Ses lèvres vinrent se serrer à hauteur de son nez retroussé. Ses sourcils se joignirent à la base de son front, fixant assidûment l'élu de l'Emperesse. L'Ordonnator était ce qu'il y avait de plus sacré dans l'Empire après l'Emperesse elle-même. Malgré son caractère intouchable, il se montrait disponible autant que faire se peut. Aujourd'hui, semblait-il, les circonstances nécessitaient sa présence.

Bien qu'engagée sur Mars, Imionn n'avait rien perdu de son amour pour Vénus qu'elle visitait de temps à autres pour renouer des liens avec ses paternels. Pour elle, il était impensable que l'on abatte de sang froid un bâtiment de transport issu de son monde. Elle chercha les mots mais rien ne vint. Tiraillée entre l'idée de contredire la parole suprême, s'opposant ainsi à la sacralité impériale, et – de l'autre côté – sauver les vies des personnes à bord de la navette séculaire.

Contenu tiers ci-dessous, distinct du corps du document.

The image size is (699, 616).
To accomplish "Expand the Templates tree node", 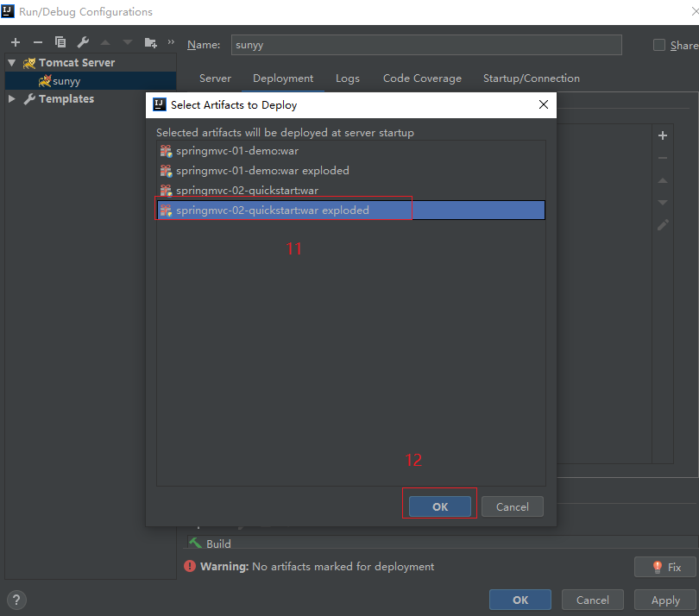I will [x=12, y=99].
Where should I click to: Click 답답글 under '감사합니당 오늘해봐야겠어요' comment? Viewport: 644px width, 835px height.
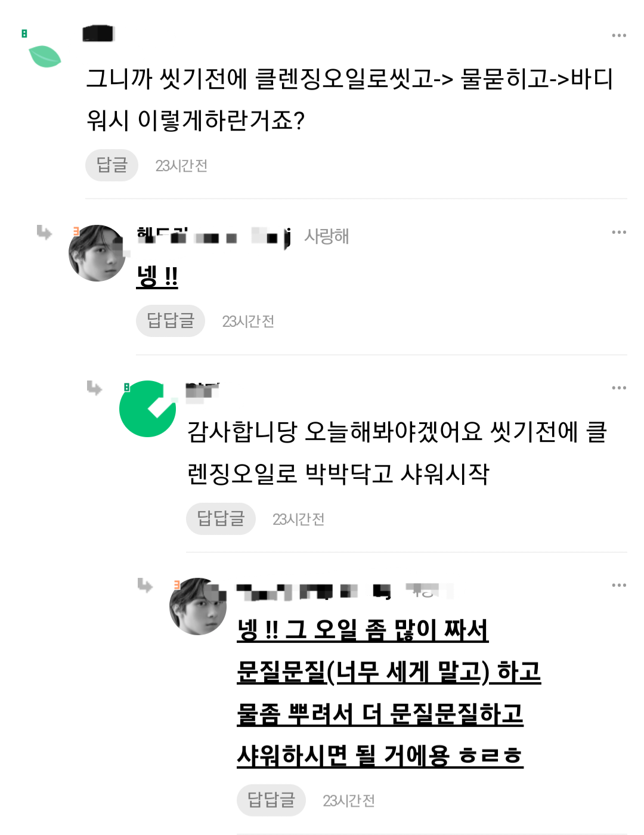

Seul un étrange silence sortit de ses lèvres, une autre en profita alors pour parler. Jade se précipita sur l'occasion pour faire valoir ses droits de commandement. Elle criait à un homme sur une passerelle en hauteur :

« Combien de temps avant que la navette n'atteigne le Thronarium ?

– Deux minutes ! Lui répondit l'officier. »

Jade. Son ancienne apprentie de Primo Venice, élève avec qui elle avait réalisé maintes et maintes prouesses de guerre. Jade et elle avaient arpenté bien plus d'astres et de lieux qu'il n'était permi d'en imaginer. Elles avaient écumé les sentiers les plus éloignés du système, allant même rendre visite aux sbires de Sedna. Dans leurs voyages, des liens insécables s'étaient formés. Des liens que même le temps ne saurait faire disparaître. Des liens d'amitiés. Et bien plus.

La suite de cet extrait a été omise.